Set `vad_events=true` on the WebSocket URL. Default is `false`.

```javascript
const url = new URL("wss://api.smallest.ai/waves/v1/stt/live?model=pulse");
url.searchParams.append("language", "en");
url.searchParams.append("encoding", "linear16");
url.searchParams.append("sample_rate", "16000");
url.searchParams.append("vad_events", "true");

const ws = new WebSocket(url.toString(), {
  headers: { Authorization: `Bearer ${API_KEY}` },
});
```

`vad=true` is accepted as an alias. When both are set, `vad_events` takes precedence and `vad` is ignored.

## Message sequence

```mermaid
sequenceDiagram
    autonumber
    participant Client
    participant Pulse as Pulse STT (WS)

    Client->>Pulse: connect ?vad_events=true
    Client->>Pulse: binary PCM frames
    Note over Pulse: voiced region onset
    Pulse-->>Client: {"type":"speech_started", "timestamp":1.84}
    Pulse-->>Client: {"type":"transcription", "transcript":"hello", "is_final":false}
    Pulse-->>Client: {"type":"transcription", "transcript":"hello world", "is_final":true}
    Note over Pulse: voiced region offset
    Pulse-->>Client: {"type":"speech_ended", "timestamp":4.52}
    Client->>Pulse: binary PCM frames
```

Boundaries are acoustic, not lexical.

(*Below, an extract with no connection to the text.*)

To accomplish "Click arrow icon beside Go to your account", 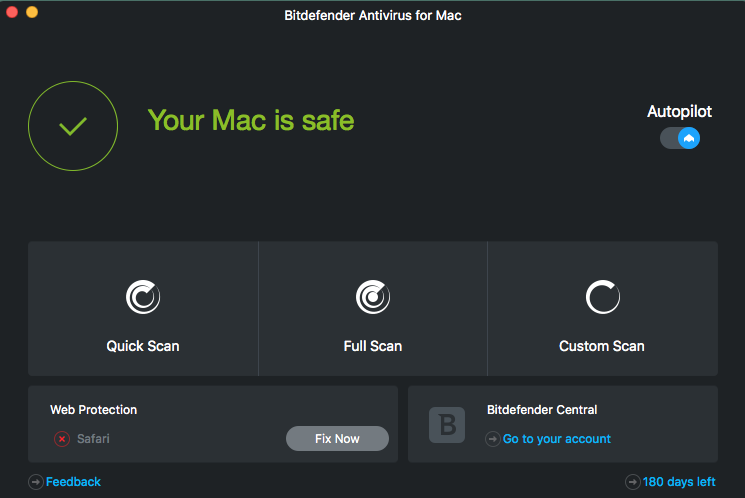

They are computed from the audio signal independently of transcript finalization, so they do not coincide with `is_final` transcript turns.

## Event payloads

The two message types are interleaved with `transcription` messages on the same socket. Discriminate on the `type` field.

### `speech_started`

Emitted when speech onset is detected after silence.

```json
{
  "type": "speech_started",
  "session_id": "a1b2c3d4",
  "timestamp": 1.84
}
```

### `speech_ended`

Emitted when a voiced region ends and silence is detected.

```json
{
  "type": "speech_ended",
  "session_id": "a1b2c3d4",
  "timestamp": 4.52
}
```

| Field        | Type   | Description                                                                                                 |
| ------------ | ------ | ----------------------------------------------------------------------------------------------------------- |
| `type`       | string | Message-type discriminator. One of `speech_started`, `speech_ended`.                                        |
| `session_id` | string | Session identifier. Matches the `session_id` returned on `transcription` messages from the same connection. |
| `timestamp`  | number | Seconds, measured from the first audio frame received on the connection.                                    |

## Handling

Discriminate on the `type` field. `transcription` messages route through the default branch unchanged.

```javascript
ws.onmessage = (e) => {
  const m = JSON.parse(e.data);
  switch (m.type) {
    case "speech_started":
      onSpeechStart(m.timestamp);
      break;
    case "speech_ended":
      onSpeechEnd(m.timestamp);
      break;
    case "transcription":
    default:
      handleTranscript(m);
      break;
  }
};
```

```python
import json

async for raw in ws:
    m = json.loads(raw)
    t = m.get("type")
    if t == "speech_started":
        on_speech_start(m["timestamp"])
    elif t == "speech_ended":
        on_speech_end(m["timestamp"])
    else:
        handle_transcript(m)
```

## Notes

* **Opt-in.** When `vad_events` is unset or `false`, the connection emits only `transcription` messages.
* **Acoustic, not lexical.** Boundaries are derived from the audio signal, independent of `is_final`. They do not coincide with word boundaries.
* **`speech_ended` requires trailing silence.** The event is emitted when silence is detected after a voiced region. If the connection closes while the audio still contains voiced energy, no `speech_ended` is emitted for the final voiced region. This happens, for example, when `close_stream` is sent immediately after the last word of an audio file. To force emission at the end of a finite audio file, append a short pad (about 1 second) of zero-valued PCM before sending `close_stream`.
* **`timestamp`** is measured in seconds from the first audio frame received on the connection.
* **Sample rate.** The `sample_rate` query parameter must equal the rate of the PCM frames sent on the connection. Mismatch causes timing drift on both transcripts and VAD timestamps.
* **No tuning parameters.** Sensitivity threshold and debounce use model-side defaults; the API exposes no per-connection tuning.